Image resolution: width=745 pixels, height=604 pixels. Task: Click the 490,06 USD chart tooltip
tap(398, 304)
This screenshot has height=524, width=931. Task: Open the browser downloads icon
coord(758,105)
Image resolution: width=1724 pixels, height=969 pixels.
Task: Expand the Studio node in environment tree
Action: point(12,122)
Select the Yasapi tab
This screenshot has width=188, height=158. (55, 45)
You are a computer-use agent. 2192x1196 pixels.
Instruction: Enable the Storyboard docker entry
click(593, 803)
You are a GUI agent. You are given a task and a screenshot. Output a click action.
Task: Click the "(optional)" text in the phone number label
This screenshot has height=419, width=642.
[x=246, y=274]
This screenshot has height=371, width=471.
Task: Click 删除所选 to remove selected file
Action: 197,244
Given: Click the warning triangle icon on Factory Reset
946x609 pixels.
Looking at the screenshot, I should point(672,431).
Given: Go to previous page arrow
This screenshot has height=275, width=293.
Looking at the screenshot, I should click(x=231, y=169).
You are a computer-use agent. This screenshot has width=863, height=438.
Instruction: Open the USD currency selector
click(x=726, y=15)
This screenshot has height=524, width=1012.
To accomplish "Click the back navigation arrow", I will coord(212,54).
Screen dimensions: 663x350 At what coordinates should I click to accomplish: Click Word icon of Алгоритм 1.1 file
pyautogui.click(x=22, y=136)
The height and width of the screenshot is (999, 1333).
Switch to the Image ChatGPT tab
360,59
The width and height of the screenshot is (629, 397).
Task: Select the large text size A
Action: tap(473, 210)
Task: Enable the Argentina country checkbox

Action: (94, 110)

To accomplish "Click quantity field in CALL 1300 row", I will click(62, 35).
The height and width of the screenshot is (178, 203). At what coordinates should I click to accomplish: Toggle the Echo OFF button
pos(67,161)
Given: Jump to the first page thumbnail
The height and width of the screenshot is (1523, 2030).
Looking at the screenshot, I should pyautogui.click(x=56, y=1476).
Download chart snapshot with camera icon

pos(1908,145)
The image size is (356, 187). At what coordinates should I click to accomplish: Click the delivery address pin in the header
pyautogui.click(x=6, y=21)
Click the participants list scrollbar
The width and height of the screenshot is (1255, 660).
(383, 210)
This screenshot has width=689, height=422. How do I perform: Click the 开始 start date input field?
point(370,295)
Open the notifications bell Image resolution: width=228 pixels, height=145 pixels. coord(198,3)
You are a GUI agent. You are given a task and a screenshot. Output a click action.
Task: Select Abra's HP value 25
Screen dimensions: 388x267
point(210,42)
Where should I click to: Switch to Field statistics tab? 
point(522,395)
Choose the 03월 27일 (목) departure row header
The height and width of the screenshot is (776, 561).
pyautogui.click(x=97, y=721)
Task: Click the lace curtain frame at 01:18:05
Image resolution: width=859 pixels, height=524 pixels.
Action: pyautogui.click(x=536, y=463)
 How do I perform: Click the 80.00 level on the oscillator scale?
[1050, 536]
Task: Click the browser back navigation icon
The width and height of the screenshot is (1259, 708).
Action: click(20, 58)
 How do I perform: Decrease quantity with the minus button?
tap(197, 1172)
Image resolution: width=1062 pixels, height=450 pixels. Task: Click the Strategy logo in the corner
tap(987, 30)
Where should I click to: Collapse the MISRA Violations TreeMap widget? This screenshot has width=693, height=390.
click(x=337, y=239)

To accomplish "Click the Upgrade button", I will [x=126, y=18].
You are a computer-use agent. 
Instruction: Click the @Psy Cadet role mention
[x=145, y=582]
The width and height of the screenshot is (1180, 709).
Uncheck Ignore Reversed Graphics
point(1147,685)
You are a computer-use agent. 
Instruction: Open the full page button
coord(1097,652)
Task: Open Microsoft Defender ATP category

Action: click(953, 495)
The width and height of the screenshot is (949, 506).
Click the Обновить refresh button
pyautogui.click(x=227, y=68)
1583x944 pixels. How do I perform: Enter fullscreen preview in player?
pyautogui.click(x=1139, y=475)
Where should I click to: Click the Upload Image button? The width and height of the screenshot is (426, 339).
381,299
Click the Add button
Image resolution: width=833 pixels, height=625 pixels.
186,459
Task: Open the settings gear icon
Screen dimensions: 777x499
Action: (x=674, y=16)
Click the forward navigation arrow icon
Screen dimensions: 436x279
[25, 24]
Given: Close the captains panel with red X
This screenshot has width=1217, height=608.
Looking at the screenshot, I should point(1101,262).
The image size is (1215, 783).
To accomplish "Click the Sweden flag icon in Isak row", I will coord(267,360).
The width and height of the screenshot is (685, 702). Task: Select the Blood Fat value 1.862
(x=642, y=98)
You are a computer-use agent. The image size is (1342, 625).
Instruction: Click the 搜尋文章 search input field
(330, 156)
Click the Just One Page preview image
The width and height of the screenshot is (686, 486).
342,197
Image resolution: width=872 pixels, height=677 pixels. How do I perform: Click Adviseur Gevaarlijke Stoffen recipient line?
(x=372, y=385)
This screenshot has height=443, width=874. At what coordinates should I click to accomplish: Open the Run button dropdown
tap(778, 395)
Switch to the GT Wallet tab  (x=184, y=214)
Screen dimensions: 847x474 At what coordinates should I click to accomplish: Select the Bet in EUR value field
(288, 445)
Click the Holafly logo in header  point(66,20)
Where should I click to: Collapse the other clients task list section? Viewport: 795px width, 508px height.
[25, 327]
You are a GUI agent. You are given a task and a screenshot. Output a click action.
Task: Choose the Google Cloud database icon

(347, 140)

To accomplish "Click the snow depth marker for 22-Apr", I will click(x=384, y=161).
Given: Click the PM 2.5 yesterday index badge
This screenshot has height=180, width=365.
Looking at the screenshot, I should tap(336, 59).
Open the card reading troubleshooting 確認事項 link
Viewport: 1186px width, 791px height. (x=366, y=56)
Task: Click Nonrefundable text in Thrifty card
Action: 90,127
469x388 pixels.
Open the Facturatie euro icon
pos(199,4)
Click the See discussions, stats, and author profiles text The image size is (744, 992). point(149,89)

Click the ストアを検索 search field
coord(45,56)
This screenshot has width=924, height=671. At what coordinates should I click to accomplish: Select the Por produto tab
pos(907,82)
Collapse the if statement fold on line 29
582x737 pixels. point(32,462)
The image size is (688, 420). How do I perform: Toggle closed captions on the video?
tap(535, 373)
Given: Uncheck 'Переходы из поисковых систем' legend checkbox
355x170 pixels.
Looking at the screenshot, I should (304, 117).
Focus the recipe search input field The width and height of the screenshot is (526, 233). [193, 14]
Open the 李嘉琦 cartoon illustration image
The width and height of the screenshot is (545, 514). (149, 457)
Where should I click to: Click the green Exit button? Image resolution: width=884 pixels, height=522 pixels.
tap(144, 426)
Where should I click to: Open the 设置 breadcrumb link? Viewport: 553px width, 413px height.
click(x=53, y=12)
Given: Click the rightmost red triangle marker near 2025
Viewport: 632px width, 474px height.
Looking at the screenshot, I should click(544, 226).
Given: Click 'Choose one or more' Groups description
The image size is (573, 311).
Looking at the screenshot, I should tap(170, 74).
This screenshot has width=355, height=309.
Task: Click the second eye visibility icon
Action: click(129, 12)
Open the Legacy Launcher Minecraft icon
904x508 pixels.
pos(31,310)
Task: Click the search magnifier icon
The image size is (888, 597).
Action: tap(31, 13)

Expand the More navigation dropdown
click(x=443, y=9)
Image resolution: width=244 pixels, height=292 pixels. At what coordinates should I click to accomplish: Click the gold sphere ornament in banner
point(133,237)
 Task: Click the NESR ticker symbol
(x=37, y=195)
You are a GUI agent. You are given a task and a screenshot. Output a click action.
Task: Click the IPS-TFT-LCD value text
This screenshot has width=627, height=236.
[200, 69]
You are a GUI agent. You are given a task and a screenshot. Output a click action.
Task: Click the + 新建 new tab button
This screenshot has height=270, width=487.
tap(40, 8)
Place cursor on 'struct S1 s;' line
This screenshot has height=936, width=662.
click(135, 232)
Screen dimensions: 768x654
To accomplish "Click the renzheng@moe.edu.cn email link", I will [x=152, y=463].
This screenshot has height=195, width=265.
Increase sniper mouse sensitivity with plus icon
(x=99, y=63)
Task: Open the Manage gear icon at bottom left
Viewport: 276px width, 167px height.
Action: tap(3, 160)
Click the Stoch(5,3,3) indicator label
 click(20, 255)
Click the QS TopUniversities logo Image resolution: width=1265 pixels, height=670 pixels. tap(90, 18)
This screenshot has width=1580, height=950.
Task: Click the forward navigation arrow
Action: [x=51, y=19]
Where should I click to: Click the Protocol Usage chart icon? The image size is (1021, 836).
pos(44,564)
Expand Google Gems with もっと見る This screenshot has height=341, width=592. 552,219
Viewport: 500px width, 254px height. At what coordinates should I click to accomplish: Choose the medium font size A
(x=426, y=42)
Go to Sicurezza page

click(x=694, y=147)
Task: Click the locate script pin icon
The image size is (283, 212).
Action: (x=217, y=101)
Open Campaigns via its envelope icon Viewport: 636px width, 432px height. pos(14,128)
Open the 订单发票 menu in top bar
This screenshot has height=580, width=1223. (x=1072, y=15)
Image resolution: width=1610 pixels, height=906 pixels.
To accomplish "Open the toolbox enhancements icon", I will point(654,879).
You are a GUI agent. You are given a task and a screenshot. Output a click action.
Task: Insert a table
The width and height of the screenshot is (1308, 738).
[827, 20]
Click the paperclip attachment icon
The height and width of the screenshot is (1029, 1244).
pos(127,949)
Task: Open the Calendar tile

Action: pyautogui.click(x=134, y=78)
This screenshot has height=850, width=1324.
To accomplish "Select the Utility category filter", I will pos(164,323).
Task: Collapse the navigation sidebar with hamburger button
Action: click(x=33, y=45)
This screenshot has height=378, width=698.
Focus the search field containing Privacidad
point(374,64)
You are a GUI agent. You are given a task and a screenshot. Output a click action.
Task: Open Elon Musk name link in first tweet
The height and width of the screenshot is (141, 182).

◇ ◇ ◇ ◇ ◇ ◇ ◇

Reproduce the data above without any change, from the line with "This screenshot has width=924, height=671." to the line with "The width and height of the screenshot is (545, 514).".

* **Full response**:
This screenshot has width=924, height=671. At what coordinates should I click to accomplish: Select the Por produto tab
pos(907,82)
Collapse the if statement fold on line 29
582x737 pixels. point(32,462)
The image size is (688, 420). How do I perform: Toggle closed captions on the video?
tap(535, 373)
Given: Uncheck 'Переходы из поисковых систем' legend checkbox
355x170 pixels.
Looking at the screenshot, I should (304, 117).
Focus the recipe search input field The width and height of the screenshot is (526, 233). [193, 14]
Open the 李嘉琦 cartoon illustration image
The width and height of the screenshot is (545, 514). (149, 457)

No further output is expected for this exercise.